Cycloidal Gearbox
Use Desmos in order to create and refine the parameters for your gears. C is the radius of the pins inside of which the cycloidal gears will rotate. R is the radius of the pins. N is the number of pins. The gear reduction of the cycloidal drive will be equal to 1/(N-1). E is the eccentricity of the driveshaft, basically how many units off-center the cycloidal gears are. This setting is useful for fine-tuning the cycloidal equation.
If the settings are correct, the line should be smooth with no visual sharp edges and especially no discontinuities.
Once you have the four input variables, use the following matlab code to procure the parametric equations required for SolidWorks input.
function cycloidal(C,R,N,E)
% Function to generate the outer cycloidal pattern with C= outer radius of
% static pins, R= radius of pins, N= number of pins (gear ratio), E
% eccentricity of shaft
yfn = strcat('X=(%.2f*cos(t))-(%.2f*cos(t+arctan(sin((1-%.2f)*t)',...
'/((%.2f/(%.2f*%.2f))-cos((1-%.2f)*t)))))-(%.2f*cos(%.2f*t)) \n');
xfn = strcat('Y=(-%.2f*sin(t))+(%.2f*sin(t+arctan(sin((1-%.2f)*t)',...
'/((%.2f/(%.2f*%.2f))-cos((1-%.2f)*t)))))+(%.2f*sin(%.2f*t)) \n');
yeqn = fprintf(yfn,C,R,N,C,E,N,N,E,N);
xeqn = fprintf(xfn,C,R,N,C,E,N,N,E,N);
In matlab, assign the variables C, R, N, and E to their corresponding values from Desmos. Then, run cycloidal(C,R,N,E); in matlab.
This will print two equations, which you will use later in the equation driven curve in SolidWorks.
In SolidWorks, create a new sketch on the top plane. Insert an equation driven curve,
In the pop-up box, select parametric curve
Make sure to leave Matlab open, as you will need to copy-paste each equation twice. In the pop-up box for equation driven curve, input your x and y equations and select a t of 0 to pi. Repeat this process selecting a t of 0 to pi. No, you can not select a t of pi to 2*pi. No, I do not know why.
Once you have the drawing of the cycloidal gear, you want to create the part. The first step is to create holes in the part for the output shaft. In the sketch, draw a centerline from the origin (which will be at the center of mass of the cycloid) outward in any direction, ending where the center of your output hole will be. Then, click the arrow next to “Linear Sketch Pattern” and select “Circular Sketch Pattern.” The circle should then automatically loop around the origin, and anywhere between 4 and 6 output holes should be sufficient. After this, create a single hole in the center of the cycloid, which will function as an input hole. This will need to be the same size as the exterior diameter of the bearing used on the input shaft. With that, all holes in the gear are done. It should be at least 5mm thick.
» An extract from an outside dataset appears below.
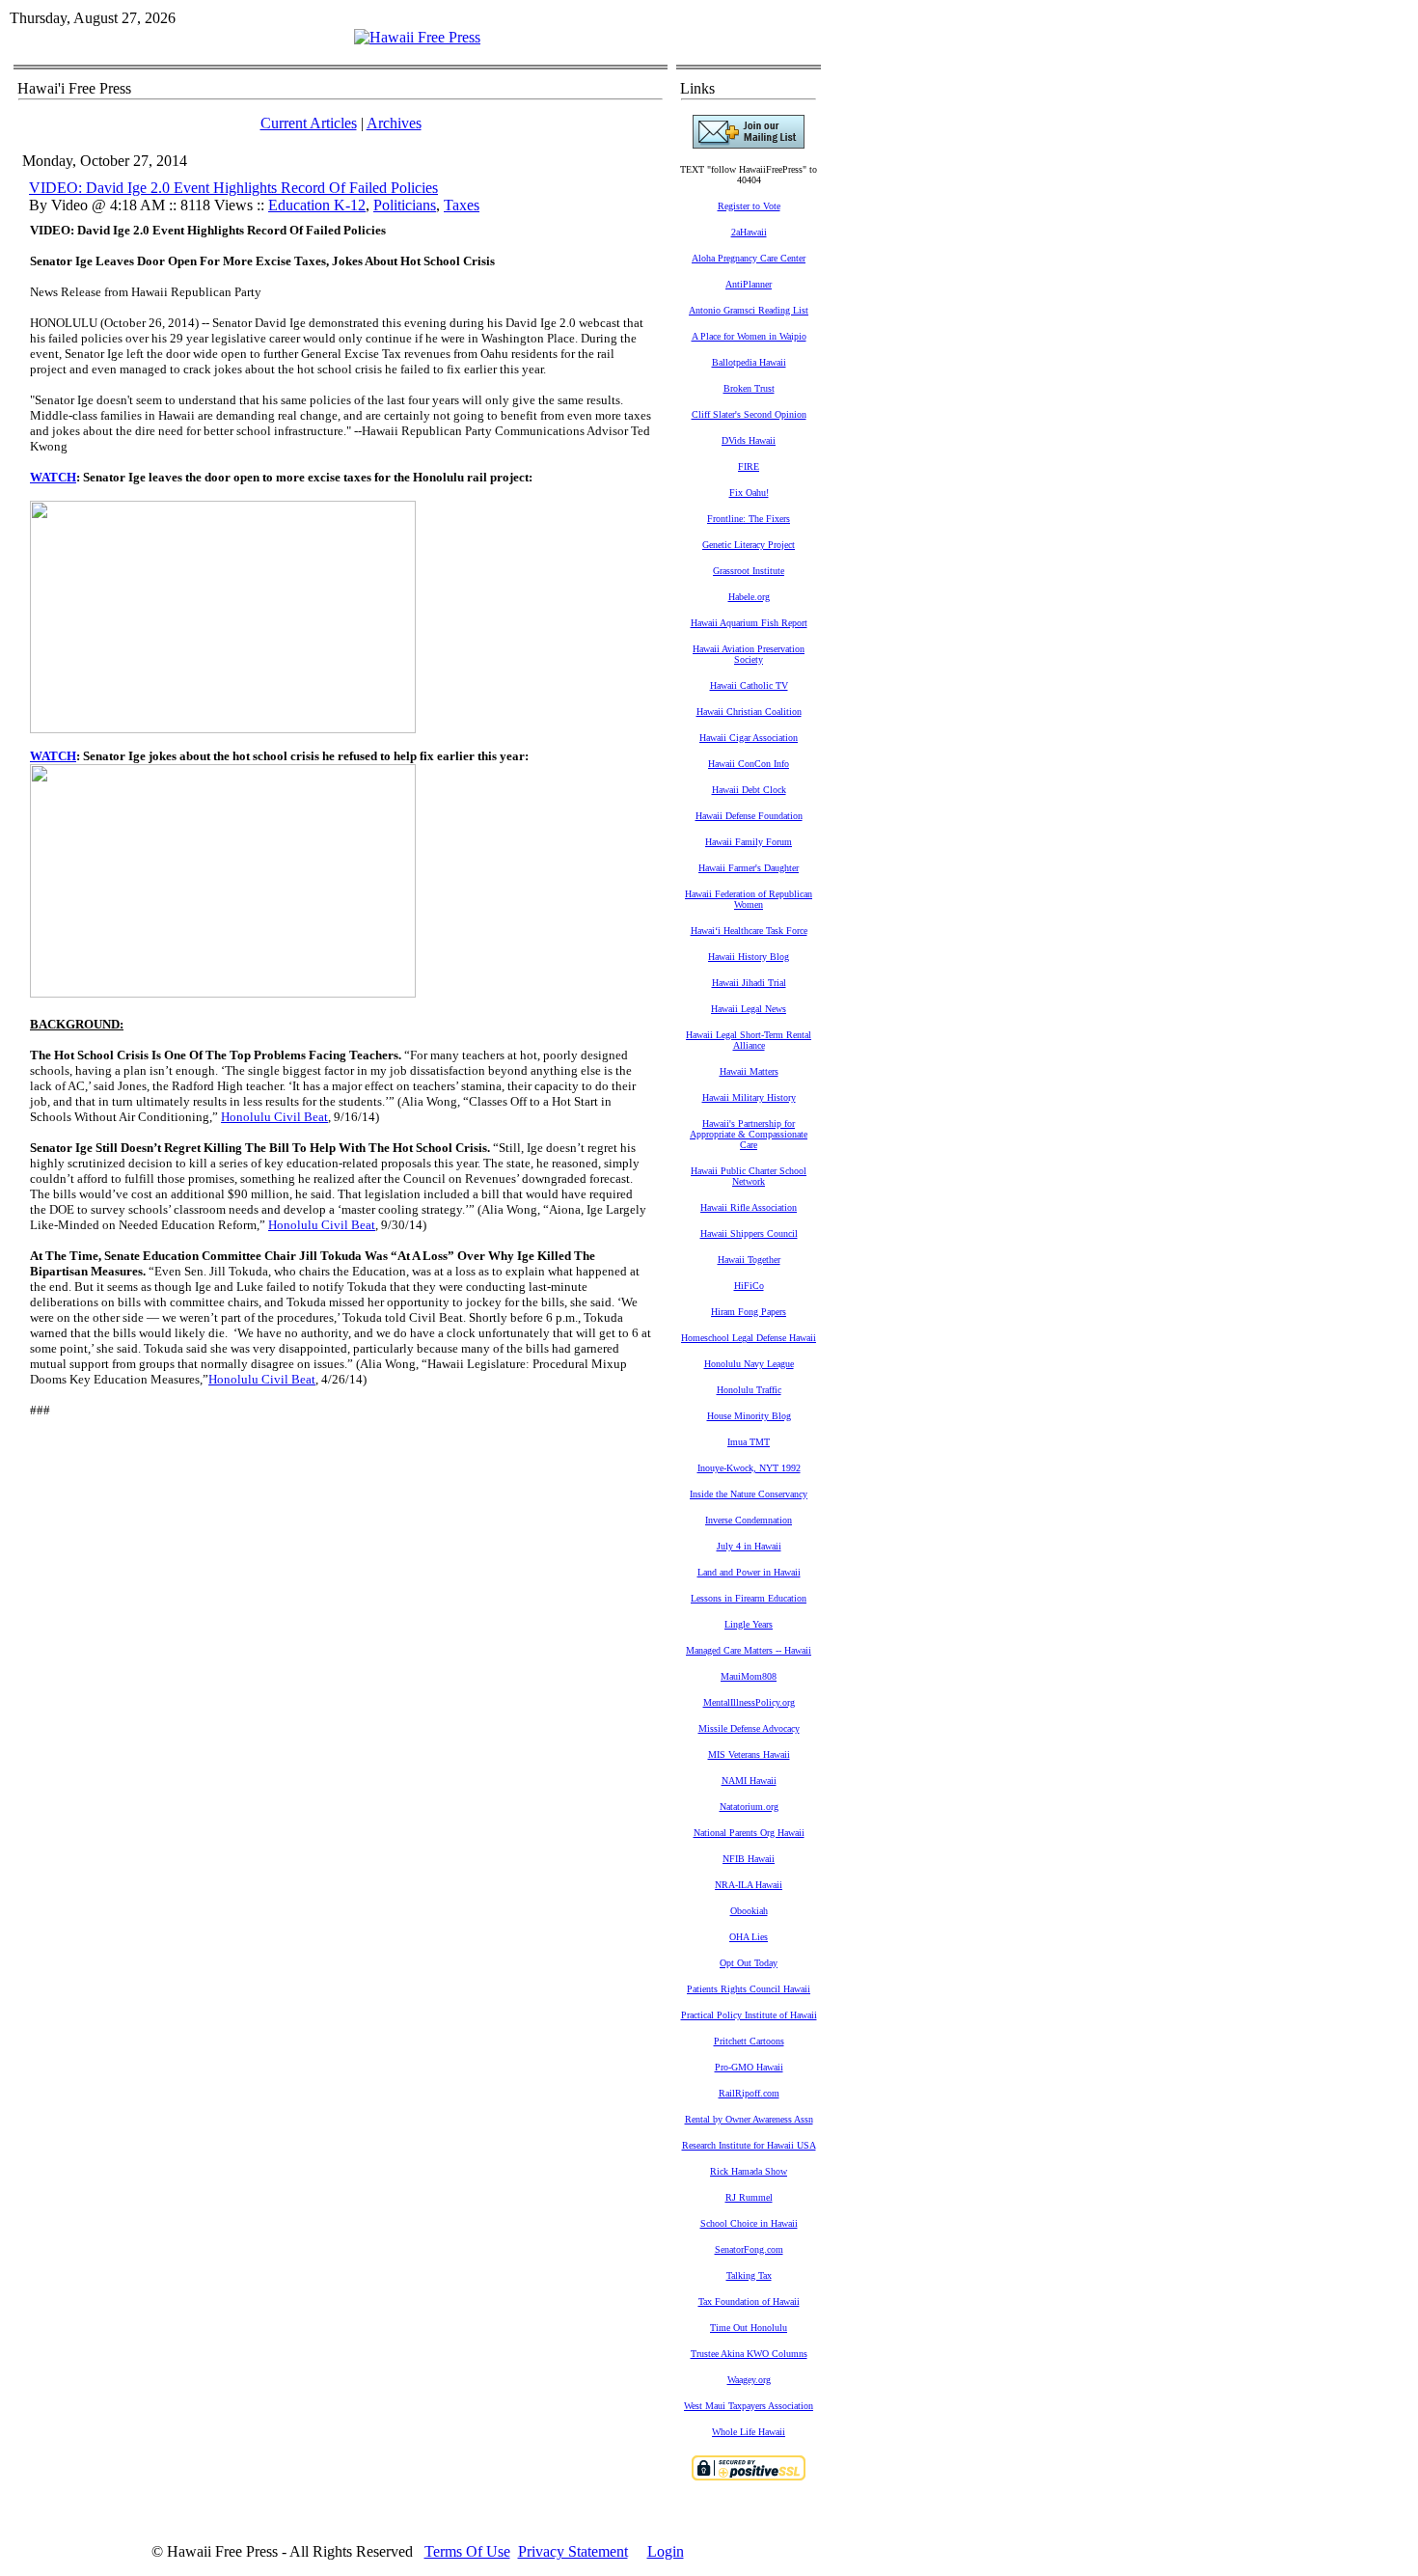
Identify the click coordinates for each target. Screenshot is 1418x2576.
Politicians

The next part to make is the gearbox housing, inside of which the cycloids will rotate. This will first require the base, which needs to be large enough to house the pins as well as a wall or support structure for the gearbox. In the example piece I’m creating, the base will need to be at least 35mm in radius, and should be about 5mm thick. In the center of the base, draw a circle which will be the size of the exterior diameter of the bearing which you use to hold the driveshaft in place. Extrude the base, which should be at least 5mm thick.
Next will be the pin circle. From the drawing of your base, create a centerline from the center of the circle outward. The length of this line must be the radius of your pin circle, which is the C value from Desmos. On the end of this line, draw a circle of radius R, which is also from Desmos. Similarly to the output holes, create a circular sketch pattern from this, surrounding the origin. The number of occurances in this pattern should be equal to N, the variable from Desmos, which is one more than the number of teeth in the cycloidal gear. Since the gearbox should have two gears to minimize vibration, make the pins twice the length of the gear thickness.